Hibernating ground squirrels have been shown to increase the activities of antioxidant enzymes and plasma ascorbate during hibernation, presumably in preparation for the intense metabolic activity of arousal and large fluxes in blood flow and temperature. The recent study by Peter Osborne and Masaaki Hashimoto in Behavioral Brain Research extends these findings by profiling concentrations of the antioxidants ascorbate, glutathione and urate in the hamster brain during hibernation, arousal and between hibernation bouts. Using very slow flow microdialysis, in which a probe with a semi-permeable membrane tip is inserted into the striatum (an area of the brain rich with the neurotransmitters glutamate and dopamine, and therefore highly vulnerable to oxidative damage) and perfused with artificial cerebral spinal fluid, they were able to measure changes in the brain extracellular fluid independent of temperature. Total brain tissue and plasma antioxidant levels were also recorded.

They found that brain tissue levels, striatal extracellular (ECF) concentrations, and plasma levels of the antioxidants are differentially regulated during hibernation and during the metabolically demanding transition from hibernation to cenothermia. Surprisingly, mid- and forebrain tissue levels of ascorbate did not change from hibernation to cenothermia, even though plasma and ECF levels varied significantly. Plasma and ECF ascorbate increased significantly during hibernation (to more than 400% over cenothermia) and then decreased upon arousal, presumably because of the scavenging of free radicals generated during the reperfusion period. The authors hypothesize that ascorbate increased in the ECF, but not the whole tissue, because uptake into the cells decreased while uptake from the plasma into the ECF continued. ECF glutathione concentrations were low during hibernation and increased during arousal and cenothermia, while levels remained fairly constant under each condition in tissues and plasma.

By contrast, ECF urate levels were regulated at a constant level during hibernation and cenothermia (with a transient doubling of ECF levels during shivering thermogenesis), despite a 50% reduction in intracellular concentrations during hibernation. Because urate, along with superoxide and hydrogen peroxide, is produced as a metabolite of xanthine activity, this increase can be viewed as a marker of ROS production as well as a means of ROS defence.
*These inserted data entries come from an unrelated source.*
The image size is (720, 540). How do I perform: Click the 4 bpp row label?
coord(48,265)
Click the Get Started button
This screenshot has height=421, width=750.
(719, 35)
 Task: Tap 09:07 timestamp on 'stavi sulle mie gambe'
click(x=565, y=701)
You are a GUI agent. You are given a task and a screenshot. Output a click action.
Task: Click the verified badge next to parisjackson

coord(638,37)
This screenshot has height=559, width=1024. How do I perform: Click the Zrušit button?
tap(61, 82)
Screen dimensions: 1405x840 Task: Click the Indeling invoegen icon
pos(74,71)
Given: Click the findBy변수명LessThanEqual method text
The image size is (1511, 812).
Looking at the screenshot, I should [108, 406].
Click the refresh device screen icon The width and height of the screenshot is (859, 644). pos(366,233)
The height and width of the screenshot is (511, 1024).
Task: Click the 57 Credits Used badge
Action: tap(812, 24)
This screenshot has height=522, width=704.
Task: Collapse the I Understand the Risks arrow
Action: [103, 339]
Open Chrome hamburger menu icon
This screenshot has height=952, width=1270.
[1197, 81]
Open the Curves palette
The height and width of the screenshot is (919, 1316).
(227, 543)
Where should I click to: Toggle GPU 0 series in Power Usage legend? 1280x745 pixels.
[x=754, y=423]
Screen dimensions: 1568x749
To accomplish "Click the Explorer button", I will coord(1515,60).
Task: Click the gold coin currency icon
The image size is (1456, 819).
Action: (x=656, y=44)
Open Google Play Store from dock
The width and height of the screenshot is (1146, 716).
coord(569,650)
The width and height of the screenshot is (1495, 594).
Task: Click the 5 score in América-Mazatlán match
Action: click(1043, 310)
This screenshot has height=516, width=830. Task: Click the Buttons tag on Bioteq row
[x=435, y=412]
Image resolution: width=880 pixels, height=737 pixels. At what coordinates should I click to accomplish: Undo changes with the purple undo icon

Looking at work done on several different species, the authors point out that the only common pattern of arousal metabolism is significant oxidation of ascorbate from the extracellular and plasma spaces, while brain tissue content of ascorbate and glutathione remains constant; whether this is because the brain is insulated from extracellular changes or is able to tightly regulate antioxidant levels is yet unknown. Very slow flow microdialysis, then, allows a real-time look at the metabolically demanding events of hibernation and arousal, which may provide investigators with a way to address these questions. And by looking at animals adapted for metabolic depression and arousal, it may be possible to separate protective regulatory mechanisms from the background pathological events observed in other mammalian brains.